After klonking over to the edge of the rink, you lean against the rail in a manner that casually conveys the narrative that you are not here alone and you are not recognizing a simmering panic induced by the prospect of spending the two hours between now and your dad returning doing something you are not good at, by yourself, set to the music of Boyz II Men. This allows you to scan the faces of the people as they lap past you. You see some classmates, but their eyes pass over you without recognition.
Unsure of what other options you have, you start to snake around the fuzz mushroom benches.
You pass some moms talking and one of them call out to you, “Oh hey. Bryan is in the arcade room.”
“Oh, cool.” You bolt to the side room.
Bryan is there playing Bomberman. You could tell him how relieved you are that he is there, but that might break his concentration. So you just say hi and pretend to play Tron. You are saving your money for a grape soda and one of those sticky hands that you whip to the wall. You also have not seen Tron, and the objective of an arcade game based on the light cycles from the movie is not obvious to you so why waste a quarter on it.
You and Bryan go skate. The deep blue of the rink and the light bouncing off of the disco ball onto the glow-in-the-dark space murals allow you to slip into an otherworldly state of mind. The noise of your skates on the floor sound like air soaring past you. The dark corners opposite the cubbies feel like the bottom of the ocean. Then they announce that limbo will be starting.
Jack be limbo, jack be quick. Jack go unda limbo stick.
All around the limbo clock. Hey, let’s do the limbo rock.
You and Bryan flame out while Chubby Checker’s voice bounces around the room. The Kansas beach girl does the splits to take home the championship.
You and Bryan go to play air hockey. It takes a few games before you know when to declare that you got next, so as to actually get next. While you wait, some girls from your class come talk to you. Well, Shawna talks to you. The two other stand behind her.

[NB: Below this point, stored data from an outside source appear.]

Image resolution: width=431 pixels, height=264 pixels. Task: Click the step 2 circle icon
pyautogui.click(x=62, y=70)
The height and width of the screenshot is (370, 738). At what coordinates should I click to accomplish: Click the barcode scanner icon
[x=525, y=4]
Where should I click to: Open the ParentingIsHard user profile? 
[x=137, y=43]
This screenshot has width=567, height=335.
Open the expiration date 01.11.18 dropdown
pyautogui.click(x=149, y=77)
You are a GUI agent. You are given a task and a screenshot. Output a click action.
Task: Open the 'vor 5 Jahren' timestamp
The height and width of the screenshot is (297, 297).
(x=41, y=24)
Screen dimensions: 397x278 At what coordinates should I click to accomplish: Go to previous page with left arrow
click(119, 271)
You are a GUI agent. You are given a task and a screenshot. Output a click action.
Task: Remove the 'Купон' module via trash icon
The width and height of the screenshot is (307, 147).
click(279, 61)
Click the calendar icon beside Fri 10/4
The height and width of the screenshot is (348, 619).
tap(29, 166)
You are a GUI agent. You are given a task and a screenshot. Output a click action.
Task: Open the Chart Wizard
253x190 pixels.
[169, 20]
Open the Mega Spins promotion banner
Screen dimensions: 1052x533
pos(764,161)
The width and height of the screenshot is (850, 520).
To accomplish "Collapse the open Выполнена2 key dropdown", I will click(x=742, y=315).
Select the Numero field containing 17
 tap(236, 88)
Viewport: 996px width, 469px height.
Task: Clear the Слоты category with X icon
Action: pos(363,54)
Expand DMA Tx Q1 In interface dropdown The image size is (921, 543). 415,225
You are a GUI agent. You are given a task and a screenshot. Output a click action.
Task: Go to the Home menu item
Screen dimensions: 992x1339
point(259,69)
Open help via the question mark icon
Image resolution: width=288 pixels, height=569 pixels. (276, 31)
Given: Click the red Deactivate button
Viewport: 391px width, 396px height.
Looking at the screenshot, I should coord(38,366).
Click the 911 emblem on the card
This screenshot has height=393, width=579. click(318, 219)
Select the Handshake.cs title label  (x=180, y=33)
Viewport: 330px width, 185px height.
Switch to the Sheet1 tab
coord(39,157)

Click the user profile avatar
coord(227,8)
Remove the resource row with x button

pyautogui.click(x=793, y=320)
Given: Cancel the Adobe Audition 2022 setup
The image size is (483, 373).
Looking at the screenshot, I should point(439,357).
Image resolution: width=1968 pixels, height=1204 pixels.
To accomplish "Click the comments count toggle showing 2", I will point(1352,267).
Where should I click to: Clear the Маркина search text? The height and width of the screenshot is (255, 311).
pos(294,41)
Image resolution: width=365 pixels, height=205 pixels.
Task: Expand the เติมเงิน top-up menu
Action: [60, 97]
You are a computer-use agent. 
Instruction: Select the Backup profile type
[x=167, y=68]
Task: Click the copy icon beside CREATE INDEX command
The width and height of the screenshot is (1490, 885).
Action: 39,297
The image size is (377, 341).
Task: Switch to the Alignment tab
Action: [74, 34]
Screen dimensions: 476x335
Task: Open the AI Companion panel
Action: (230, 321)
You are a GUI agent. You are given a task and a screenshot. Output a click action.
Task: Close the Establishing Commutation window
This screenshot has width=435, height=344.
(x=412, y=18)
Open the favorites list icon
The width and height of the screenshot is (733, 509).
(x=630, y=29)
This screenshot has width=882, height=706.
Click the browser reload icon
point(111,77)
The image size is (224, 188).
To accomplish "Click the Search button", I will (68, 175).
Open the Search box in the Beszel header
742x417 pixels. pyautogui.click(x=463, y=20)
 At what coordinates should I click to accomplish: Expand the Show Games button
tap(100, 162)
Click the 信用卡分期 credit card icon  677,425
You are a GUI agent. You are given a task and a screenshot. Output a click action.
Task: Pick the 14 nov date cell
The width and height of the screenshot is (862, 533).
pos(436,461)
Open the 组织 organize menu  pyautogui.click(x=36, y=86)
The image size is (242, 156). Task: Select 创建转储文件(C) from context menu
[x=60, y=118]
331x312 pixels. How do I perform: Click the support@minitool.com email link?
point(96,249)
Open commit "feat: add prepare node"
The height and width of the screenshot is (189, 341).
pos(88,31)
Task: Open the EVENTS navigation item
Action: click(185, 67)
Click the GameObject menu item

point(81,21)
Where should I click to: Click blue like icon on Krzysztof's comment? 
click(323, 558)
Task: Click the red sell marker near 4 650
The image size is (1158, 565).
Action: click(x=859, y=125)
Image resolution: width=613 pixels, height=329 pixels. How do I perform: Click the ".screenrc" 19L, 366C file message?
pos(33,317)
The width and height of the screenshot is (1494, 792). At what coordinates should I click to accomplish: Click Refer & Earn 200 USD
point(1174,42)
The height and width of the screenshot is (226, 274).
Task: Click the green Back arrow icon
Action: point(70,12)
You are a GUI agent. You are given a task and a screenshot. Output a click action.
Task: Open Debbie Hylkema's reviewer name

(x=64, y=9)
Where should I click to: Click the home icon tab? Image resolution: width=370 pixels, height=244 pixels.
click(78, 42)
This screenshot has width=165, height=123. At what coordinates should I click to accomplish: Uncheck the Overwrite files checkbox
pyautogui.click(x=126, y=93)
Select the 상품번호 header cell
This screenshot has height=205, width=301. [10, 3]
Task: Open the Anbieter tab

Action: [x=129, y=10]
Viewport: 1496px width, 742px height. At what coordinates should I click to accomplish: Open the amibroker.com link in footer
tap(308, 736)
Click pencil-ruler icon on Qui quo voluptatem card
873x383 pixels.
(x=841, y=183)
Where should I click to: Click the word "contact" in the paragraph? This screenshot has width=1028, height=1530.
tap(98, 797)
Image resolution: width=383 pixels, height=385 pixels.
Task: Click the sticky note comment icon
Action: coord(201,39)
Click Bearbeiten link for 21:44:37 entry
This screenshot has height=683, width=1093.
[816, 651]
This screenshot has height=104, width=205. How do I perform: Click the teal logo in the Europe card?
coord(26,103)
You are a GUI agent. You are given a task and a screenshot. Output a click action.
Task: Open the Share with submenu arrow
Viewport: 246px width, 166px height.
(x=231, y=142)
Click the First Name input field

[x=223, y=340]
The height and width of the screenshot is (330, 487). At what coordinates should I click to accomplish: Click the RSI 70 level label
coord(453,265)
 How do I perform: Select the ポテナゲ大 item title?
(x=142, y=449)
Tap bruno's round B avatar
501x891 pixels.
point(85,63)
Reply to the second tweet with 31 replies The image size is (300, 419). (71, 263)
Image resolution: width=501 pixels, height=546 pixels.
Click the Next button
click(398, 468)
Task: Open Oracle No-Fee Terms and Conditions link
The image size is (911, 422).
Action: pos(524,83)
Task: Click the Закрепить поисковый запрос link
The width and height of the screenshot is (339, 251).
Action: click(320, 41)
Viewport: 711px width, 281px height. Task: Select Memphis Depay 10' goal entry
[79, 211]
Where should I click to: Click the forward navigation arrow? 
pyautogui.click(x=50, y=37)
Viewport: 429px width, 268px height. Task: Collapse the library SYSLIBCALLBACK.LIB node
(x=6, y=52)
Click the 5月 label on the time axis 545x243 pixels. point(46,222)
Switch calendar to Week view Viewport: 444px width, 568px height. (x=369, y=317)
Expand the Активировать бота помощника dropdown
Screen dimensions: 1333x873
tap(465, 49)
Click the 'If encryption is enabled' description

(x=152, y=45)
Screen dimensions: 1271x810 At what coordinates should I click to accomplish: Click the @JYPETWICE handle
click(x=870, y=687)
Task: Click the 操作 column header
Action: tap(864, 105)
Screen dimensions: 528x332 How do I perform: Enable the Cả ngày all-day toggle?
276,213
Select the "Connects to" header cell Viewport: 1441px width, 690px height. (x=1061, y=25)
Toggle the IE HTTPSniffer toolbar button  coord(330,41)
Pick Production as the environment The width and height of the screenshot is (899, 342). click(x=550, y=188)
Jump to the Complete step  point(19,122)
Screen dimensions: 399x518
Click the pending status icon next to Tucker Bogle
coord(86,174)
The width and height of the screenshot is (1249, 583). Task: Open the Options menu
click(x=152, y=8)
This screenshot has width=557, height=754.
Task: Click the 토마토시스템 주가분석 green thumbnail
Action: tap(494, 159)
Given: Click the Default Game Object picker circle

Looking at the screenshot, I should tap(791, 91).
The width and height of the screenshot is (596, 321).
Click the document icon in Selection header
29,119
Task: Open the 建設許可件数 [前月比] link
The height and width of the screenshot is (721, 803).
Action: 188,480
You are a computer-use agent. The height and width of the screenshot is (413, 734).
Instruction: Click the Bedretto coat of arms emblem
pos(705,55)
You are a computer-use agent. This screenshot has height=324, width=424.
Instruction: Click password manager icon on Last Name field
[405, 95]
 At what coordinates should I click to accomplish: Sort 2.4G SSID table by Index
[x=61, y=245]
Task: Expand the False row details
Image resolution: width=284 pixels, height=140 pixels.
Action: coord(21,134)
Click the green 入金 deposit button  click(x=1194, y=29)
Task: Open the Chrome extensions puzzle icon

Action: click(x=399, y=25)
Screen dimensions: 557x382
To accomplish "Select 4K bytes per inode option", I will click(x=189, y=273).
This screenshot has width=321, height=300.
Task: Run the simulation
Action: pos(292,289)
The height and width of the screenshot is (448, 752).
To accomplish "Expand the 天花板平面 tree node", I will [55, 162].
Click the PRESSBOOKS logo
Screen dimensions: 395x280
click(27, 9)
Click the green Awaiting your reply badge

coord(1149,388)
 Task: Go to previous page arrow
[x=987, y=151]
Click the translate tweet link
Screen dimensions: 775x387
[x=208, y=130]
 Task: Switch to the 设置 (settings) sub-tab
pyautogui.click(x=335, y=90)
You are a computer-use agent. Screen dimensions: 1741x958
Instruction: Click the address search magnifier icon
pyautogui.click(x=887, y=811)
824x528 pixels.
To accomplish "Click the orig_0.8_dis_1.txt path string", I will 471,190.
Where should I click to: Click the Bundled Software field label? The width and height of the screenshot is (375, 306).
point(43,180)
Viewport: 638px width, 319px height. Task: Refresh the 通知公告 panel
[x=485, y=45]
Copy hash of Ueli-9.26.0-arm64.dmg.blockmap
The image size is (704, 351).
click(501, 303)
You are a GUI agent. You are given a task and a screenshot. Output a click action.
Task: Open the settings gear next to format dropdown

In 20 minutes, the in house DJ will announce that MC Hammer’s smash hit “U Can’t Touch This” has been requested by her in your honor. You do not yet understand flirting.
You and Bryan form a tenuous alliance with Shawna and her friends, moving in a pack. Shawna strongly implies that a good way for you to show that you like her would be to buy her a drink from the concession stand. Shawna does not know that you’re paltry allowance and poor budgeting skills have not resulted in money to impress girls with. So, you wait for a moment when she is not around to buy your grape soda. That moment presents itself when the DJ announces couple skate. You and Bryan express your disgust and flee the rink.
“Do you remember when there was a tornado here?” Bryan asks.
You do, because you were here. You readily access the memory of being on skates and ushered in the bathroom, with every other guy at Fantasyland, for safety, because the tornado was “very close.” Humidity from the bodies mixed with the scent of urine. Someone peed in a trashcan because all of the stalls were full, while you wondered how close was very close and were you going to die.
“Yeah. That was crazy,” you say.
Nothing much else happened that night. Shawna asks where her soda is. The lights come on exposing the utter scuzziness of the setting. It will be years before you truly understand last call, but this is your first experience with it. You join the swarm at the skate check counter and get your shoes back. Dad is waiting outside in his rumbling pick-up truck. He asks how was it and you say fine, before rolling the window down and letting the spring air drip across your face.